Soundpaint to me is like the Minecraft of the sampling / sounddesign world. I don’t have to learn any scripting, it doesn’t expect me to hit a spanner icon and deep-dive into a bazillion options, I don’t get to build gorgeous looking personalized UIs with drop-dead beautiful background graphics of a scarcely dressed cello-player. What a relief. The only thing I need to do to become a Soundpainter is get my Lego’s out and clickety-click them into some cool new thing. And lucky for me, if I do want to geek out I roll out MSoundFactory, Halion or Falcon and make macros.

So yeah. Soundpaint is all about simplicity, getting results quickly and good sounds. At the end of the day the latter is what matters most to a lot of people. I do find it very important. But here’s the kicker: having fun may just be more important to me personally, spoken as the true hobbyist I am of course. And SP delivers.

■ REQUIRED WORK:
[1] From the Soundpaint post, set down the passage from "So yeah. Soundpaint" up to and including "And SP delivers.".
[2] In the Soundpaint post, what reasons does the writer give for calling Soundpaint the Minecraft of the sampling and sound design world?

■ SOURCE MATERIAL:

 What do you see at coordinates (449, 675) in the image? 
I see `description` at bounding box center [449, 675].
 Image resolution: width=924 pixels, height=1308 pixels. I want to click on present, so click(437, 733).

■ OUTPUTS IN ORDER:
[1]
So yeah. Soundpaint is all about simplicity, getting results quickly and good sounds. At the end of the day the latter is what matters most to a lot of people. I do find it very important. But here’s the kicker: having fun may just be more important to me personally, spoken as the true hobbyist I am of course. And SP delivers.

[2] Soundpaint requires no scripting. It doesn't expect the writer to click a spanner icon and dig through a huge number of options, and it doesn't involve building personalized UIs. To become a Soundpainter, the writer only has to get the Lego pieces out and click them together into something new.